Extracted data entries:

>>>>>

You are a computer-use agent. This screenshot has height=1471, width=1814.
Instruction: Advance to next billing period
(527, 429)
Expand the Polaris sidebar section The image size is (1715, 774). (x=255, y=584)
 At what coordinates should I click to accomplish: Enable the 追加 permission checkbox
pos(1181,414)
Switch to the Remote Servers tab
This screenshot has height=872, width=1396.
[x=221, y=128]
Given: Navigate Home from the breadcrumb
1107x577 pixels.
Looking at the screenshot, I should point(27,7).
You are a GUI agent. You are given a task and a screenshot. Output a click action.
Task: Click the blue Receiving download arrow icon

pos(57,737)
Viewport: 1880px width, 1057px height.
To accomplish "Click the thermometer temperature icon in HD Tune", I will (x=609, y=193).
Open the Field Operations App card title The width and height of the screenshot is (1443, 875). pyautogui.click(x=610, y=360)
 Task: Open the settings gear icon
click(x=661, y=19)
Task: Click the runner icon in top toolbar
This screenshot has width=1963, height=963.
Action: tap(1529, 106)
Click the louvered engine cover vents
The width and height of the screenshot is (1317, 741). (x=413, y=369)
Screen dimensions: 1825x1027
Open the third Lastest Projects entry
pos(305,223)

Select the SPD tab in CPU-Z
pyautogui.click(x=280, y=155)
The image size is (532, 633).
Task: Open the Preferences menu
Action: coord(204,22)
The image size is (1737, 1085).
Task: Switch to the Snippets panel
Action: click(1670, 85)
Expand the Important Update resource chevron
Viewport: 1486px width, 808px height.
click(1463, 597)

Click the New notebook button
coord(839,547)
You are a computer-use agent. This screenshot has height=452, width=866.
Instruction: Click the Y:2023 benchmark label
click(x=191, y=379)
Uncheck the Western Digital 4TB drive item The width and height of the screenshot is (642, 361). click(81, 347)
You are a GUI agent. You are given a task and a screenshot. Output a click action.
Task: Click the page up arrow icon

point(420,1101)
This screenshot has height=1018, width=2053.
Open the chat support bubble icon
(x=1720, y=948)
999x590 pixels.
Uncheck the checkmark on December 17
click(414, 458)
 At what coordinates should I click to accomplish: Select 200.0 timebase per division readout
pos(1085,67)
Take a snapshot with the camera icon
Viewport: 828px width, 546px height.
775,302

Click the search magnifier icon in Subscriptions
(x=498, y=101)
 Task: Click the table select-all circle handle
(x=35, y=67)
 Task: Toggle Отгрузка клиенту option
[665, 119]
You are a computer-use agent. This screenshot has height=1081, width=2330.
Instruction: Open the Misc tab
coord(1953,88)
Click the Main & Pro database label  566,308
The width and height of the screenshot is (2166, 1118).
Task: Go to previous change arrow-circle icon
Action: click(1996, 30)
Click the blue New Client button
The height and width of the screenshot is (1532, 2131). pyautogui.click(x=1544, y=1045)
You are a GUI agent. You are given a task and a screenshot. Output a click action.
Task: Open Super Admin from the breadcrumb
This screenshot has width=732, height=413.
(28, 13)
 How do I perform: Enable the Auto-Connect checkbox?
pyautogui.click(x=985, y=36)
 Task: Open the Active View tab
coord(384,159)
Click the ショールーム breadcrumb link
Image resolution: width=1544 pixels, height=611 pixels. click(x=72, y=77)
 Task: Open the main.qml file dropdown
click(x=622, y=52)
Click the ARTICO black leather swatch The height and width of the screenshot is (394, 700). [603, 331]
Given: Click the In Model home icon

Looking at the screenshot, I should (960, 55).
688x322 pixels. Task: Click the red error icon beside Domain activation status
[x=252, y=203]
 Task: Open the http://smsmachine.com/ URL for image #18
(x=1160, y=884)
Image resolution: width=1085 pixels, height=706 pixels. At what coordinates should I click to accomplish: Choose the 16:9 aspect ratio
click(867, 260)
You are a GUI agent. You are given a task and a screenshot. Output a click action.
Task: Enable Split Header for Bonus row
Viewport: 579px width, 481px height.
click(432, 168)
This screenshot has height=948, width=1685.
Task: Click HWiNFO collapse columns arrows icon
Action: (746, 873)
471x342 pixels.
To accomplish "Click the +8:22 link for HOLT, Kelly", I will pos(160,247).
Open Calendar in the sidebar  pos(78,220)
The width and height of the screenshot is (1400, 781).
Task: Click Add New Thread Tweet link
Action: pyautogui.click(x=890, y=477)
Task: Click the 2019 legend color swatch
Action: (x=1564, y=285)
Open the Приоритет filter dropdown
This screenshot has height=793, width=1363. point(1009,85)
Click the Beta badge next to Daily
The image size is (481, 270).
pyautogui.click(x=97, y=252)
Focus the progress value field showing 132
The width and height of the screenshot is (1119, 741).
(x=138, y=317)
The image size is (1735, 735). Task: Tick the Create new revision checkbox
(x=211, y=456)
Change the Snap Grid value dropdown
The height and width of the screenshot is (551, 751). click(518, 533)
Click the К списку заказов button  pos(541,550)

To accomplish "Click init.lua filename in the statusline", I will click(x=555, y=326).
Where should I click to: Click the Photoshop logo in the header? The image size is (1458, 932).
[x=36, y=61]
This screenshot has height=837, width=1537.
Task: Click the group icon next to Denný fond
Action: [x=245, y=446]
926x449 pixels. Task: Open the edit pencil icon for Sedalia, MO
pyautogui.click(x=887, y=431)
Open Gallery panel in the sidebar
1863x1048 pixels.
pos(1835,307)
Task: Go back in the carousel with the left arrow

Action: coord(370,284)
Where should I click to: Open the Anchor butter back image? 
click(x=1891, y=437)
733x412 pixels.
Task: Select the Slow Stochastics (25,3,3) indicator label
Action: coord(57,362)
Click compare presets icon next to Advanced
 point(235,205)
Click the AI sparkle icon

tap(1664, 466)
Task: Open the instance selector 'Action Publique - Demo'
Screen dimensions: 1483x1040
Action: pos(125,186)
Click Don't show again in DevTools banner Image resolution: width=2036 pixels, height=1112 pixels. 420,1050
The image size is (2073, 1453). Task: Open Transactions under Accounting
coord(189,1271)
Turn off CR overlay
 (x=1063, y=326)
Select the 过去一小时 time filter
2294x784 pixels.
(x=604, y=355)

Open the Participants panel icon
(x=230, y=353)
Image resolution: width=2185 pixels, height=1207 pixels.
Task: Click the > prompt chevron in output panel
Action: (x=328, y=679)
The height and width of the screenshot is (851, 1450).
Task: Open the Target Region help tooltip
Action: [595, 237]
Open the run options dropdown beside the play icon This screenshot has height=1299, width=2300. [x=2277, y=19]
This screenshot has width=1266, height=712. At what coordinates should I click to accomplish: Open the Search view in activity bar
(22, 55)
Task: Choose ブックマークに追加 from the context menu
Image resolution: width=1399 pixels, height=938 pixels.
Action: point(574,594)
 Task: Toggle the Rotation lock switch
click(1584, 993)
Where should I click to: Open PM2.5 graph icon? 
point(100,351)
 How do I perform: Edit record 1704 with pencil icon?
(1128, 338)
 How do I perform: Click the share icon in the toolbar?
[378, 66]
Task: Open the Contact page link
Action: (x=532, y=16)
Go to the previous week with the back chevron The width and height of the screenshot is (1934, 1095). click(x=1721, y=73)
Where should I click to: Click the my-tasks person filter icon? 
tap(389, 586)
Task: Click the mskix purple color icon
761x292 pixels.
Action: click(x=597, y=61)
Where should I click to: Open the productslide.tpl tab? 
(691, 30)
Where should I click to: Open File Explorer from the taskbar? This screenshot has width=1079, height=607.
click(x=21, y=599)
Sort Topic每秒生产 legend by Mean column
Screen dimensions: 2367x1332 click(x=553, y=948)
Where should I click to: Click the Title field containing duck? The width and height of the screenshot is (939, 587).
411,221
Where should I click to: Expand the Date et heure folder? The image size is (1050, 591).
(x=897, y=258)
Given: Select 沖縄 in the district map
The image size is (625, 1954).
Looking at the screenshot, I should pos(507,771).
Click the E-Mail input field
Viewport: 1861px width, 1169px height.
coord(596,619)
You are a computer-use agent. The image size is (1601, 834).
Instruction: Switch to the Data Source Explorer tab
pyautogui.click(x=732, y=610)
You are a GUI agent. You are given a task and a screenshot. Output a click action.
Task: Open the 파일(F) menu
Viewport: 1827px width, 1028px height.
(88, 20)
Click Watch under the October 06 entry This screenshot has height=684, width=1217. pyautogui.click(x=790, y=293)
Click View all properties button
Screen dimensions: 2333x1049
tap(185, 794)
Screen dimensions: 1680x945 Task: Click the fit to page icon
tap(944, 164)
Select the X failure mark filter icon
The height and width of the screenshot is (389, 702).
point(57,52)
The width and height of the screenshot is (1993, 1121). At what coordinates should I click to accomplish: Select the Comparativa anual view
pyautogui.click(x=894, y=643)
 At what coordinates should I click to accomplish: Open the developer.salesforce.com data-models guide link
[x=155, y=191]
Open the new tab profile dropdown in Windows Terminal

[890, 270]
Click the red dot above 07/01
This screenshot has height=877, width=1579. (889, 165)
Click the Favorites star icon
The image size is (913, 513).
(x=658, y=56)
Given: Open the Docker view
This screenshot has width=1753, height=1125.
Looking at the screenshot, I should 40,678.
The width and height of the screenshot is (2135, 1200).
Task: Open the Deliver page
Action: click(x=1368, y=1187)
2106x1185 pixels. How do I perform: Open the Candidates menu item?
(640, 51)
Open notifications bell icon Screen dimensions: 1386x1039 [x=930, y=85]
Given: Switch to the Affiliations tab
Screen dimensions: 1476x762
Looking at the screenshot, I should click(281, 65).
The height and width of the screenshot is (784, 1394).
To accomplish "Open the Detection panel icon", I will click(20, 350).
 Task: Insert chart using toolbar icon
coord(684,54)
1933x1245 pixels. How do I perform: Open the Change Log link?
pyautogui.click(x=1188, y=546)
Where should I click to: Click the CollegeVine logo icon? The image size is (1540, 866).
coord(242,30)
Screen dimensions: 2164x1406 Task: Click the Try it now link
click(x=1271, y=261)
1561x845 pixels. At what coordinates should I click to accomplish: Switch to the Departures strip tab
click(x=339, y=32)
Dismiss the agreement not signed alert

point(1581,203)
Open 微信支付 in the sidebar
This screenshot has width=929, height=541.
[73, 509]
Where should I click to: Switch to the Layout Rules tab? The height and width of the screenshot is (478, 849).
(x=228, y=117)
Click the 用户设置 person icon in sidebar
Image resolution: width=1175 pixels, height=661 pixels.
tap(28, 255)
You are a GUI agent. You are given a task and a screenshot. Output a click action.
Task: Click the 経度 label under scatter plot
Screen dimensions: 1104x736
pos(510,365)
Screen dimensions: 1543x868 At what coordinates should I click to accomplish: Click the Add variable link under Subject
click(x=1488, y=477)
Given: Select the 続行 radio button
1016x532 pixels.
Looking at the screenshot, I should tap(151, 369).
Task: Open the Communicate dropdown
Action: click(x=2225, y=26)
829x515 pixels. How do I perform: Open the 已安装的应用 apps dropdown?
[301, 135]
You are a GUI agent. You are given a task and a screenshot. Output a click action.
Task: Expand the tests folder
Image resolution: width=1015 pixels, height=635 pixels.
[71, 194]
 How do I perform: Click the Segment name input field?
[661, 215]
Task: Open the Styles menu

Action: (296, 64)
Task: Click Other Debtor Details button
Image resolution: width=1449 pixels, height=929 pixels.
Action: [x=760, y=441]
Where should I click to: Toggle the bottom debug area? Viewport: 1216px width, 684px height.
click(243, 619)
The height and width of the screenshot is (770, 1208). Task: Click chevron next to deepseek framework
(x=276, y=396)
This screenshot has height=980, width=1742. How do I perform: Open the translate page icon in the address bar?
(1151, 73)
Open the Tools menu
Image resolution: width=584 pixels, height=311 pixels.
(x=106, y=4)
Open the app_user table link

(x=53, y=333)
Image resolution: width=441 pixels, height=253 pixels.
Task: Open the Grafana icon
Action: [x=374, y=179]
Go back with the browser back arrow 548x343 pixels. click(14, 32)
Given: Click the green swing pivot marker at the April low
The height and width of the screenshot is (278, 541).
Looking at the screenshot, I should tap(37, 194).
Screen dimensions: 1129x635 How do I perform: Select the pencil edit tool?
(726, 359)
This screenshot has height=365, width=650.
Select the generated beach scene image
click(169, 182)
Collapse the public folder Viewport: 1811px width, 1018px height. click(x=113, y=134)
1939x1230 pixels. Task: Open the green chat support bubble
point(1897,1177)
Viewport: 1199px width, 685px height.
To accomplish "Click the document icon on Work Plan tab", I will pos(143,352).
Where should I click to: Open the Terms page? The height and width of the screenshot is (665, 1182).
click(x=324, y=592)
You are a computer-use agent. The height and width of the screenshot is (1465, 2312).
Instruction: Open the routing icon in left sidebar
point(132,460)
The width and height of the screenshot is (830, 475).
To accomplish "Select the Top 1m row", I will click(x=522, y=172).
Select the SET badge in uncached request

<<<<<

Task prompt:
Copy out only the lines above from the one with "Go to the previous" to the one with "Task: Click the mskix purple color icon", inclusive, exactly as they stand.

Your solution:
Go to the previous week with the back chevron The width and height of the screenshot is (1934, 1095). click(x=1721, y=73)
Where should I click to: Click the my-tasks person filter icon? 
tap(389, 586)
Task: Click the mskix purple color icon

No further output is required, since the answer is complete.